Conte, la polemica sulla scuola del figlio e i numeri che non tornano

Nel primo giorno di scuola al centro della polemica non c'è solo la ministra dell'Istruzione Lucia Azzolina, ma anche il premier e la preside della scuola di suo figlio

Nel primo giorno di scuola al centro della polemica non c’è solo la ministra dell’Istruzione Lucia Azzolina, per tutti i ritardi, le mancanze, i dietrofront, i cambi di rotta e la perenne crisi della scuola, acuita dalla chiusura forzata per Covid. Oggi, tutti parlano anche del premier Giuseppe Conte e della querelle che si è accesa con la preside della scuola di suo figlio.
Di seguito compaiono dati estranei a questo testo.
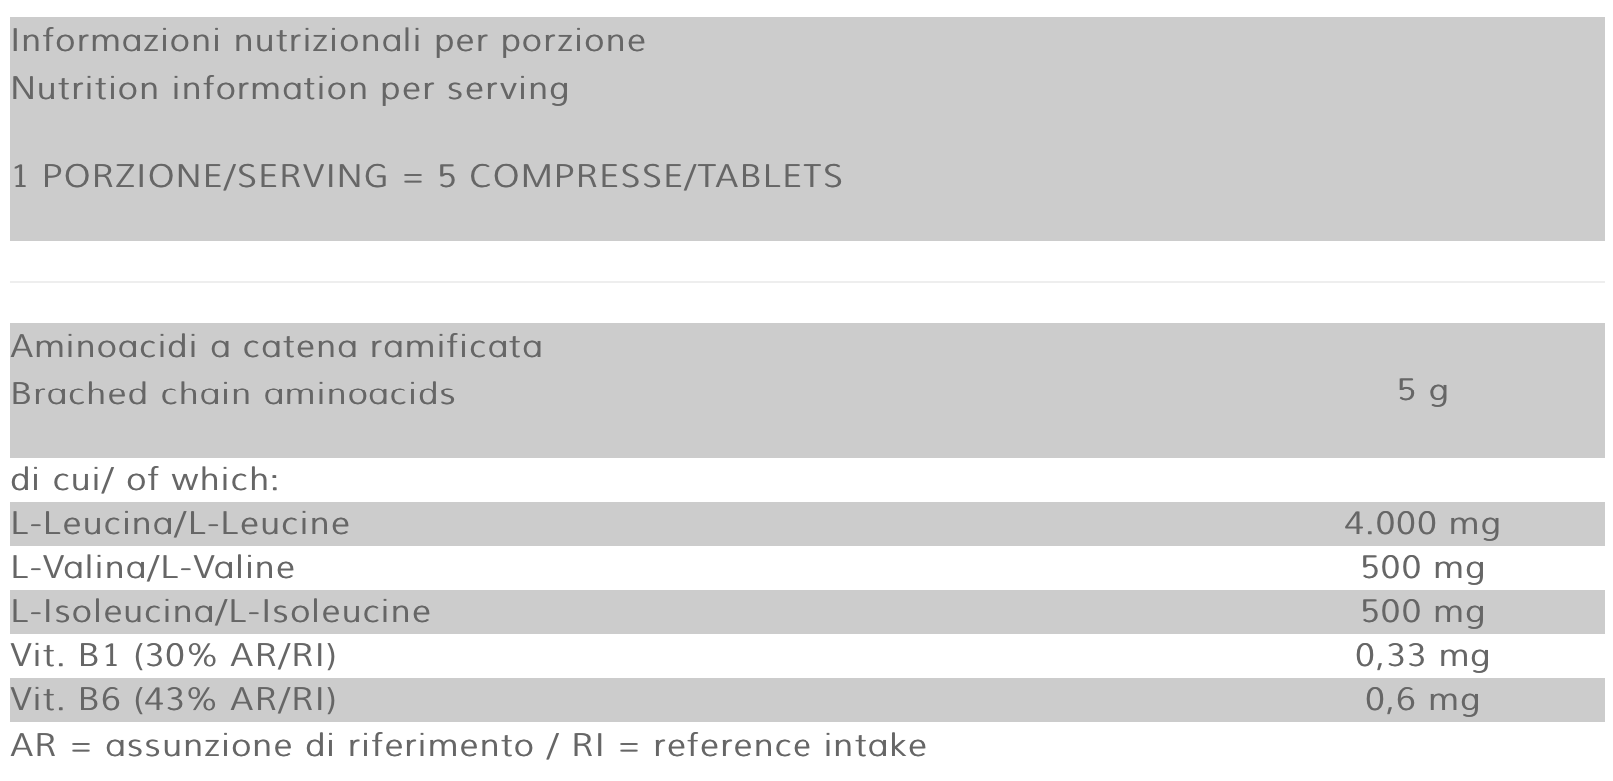The height and width of the screenshot is (781, 1613).
Task: Click the 'Vit. B6 (43% AR/RI)' row
Action: [x=807, y=700]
Le parole di Conte sulla scuola

Durante la conferenza stampa a Palazzo Chigi proprio sulla scuola, il premier Conte aveva svelato che oggi avrebbe accompagnato proprio lui il figlio a scuola: “Non solo sono fiducioso nel mandarlo di nuovo a scuola, ma lo accompagnerò io stesso cercando di trasmettergli l’importanza di questa ripartenza e, in generale, dello studio”. E ancora: “Le famiglie italiane non devono dubitare: abbiamo fatto il massimo per dare ai ragazzi il meglio e per regalare alla scuola un nuovo inizio”.
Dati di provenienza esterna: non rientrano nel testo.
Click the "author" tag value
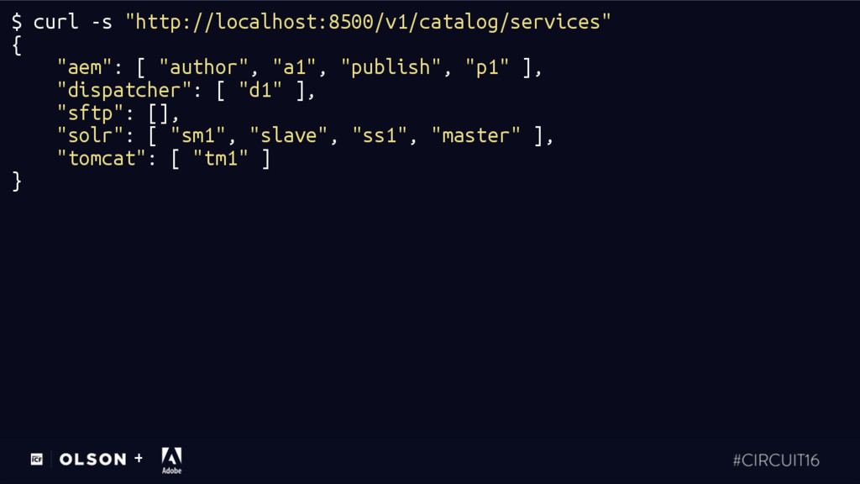 pyautogui.click(x=203, y=67)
Il figlio di Conte frequenta una scuola media nel quartiere Prati di Roma, la scuola Belli dell’istituto comprensivo Parco della Vittoria, una di quelle dove le cose non vanno benissimo, come peraltro in tantissime altre in tutta Italia. La stessa dirigente dell’istituto, Carla Costetti, ha scritto un messaggio ai genitori comunicando che la situazione della scuola è davvero drammatica. E non solo per gli orari, ma perché mancherebbe di tutto.
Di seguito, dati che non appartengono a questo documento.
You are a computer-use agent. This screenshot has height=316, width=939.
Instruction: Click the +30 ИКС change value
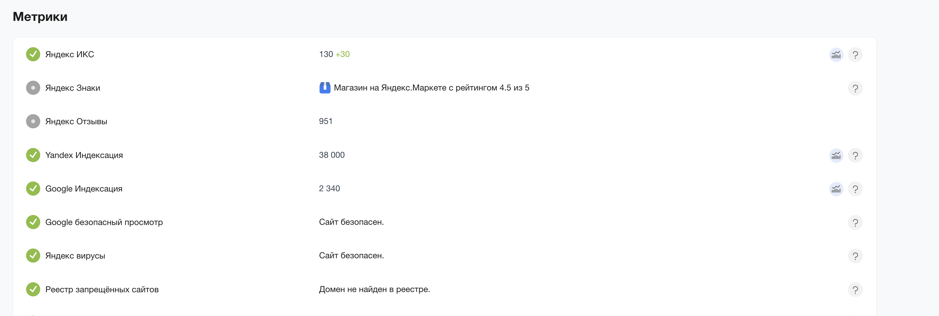(x=342, y=54)
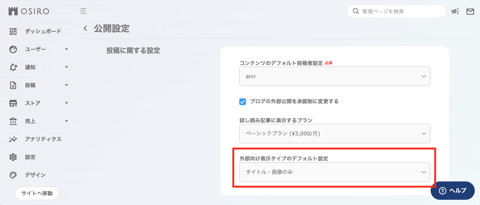Image resolution: width=480 pixels, height=205 pixels.
Task: Click the デザイン palette icon
Action: pos(13,175)
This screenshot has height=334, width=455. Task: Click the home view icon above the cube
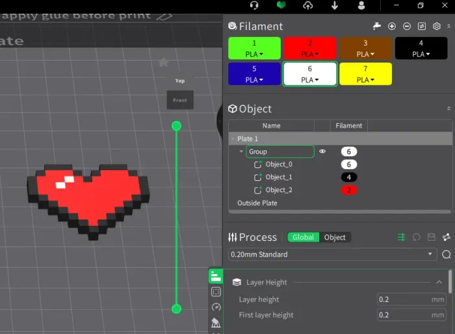click(164, 62)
“Non sono arrivati i banchi monoposto, abbiamo ancora troppe cattedre libere per cui dovremo limitare le ore di lezione, mancano i docenti di sostegno, i collaboratori scolastici e devono essere ancora svolti gli usuali interventi manutentori previsti per l’inizio dell’anno scolastico, l’organico della segreteria è ancora incompleto e non sappiamo se e quali docenti avranno diritto ad assentarsi in quanto rientranti nella categoria fragili”, ha tuonato. Anche Conte, come gli altri genitori, avrà ricevuto sul registro elettronico la comunicazione.

I numeri che non tornano

Ciò che non torna, oltretutto, sono i numeri. La ministra Azzolina ha dichiarato il ritorno in classe, oggi, di 5,6 milioni di studenti, di 12 Regioni e la provincia autonoma di Trento, su 8,3 milioni, ma non ha tenuto affatto conto delle defezioni finali di primarie e medie in Sicilia, di un terzo delle scuole del Lazio e di diverse località della Liguria, tra cui La Spezia.

Come sottolineato da Repubblica, a questi numeri vanno aggiunti, poi, gli alunni di Val D’Aosta e della Provincia di Trento, non contemplati nelle tabelle del MIUR perché perlopiù iscritti a scuole paritarie e regionali. Anche gli 860mila dichiarati dagli uffici ministeriali per gli istituti paritari potrebbero essere nella realtà inferiori, e non di poco, viste le dichiarazioni di chiusure “causa crisi” avanzate dalle associazioni cattoliche in questi mesi. Ecco che il numero di studenti al via, in presenza e a distanza, oggi sarebbe dunque inferiore a 5 milioni, e non pari a 5,6 milioni.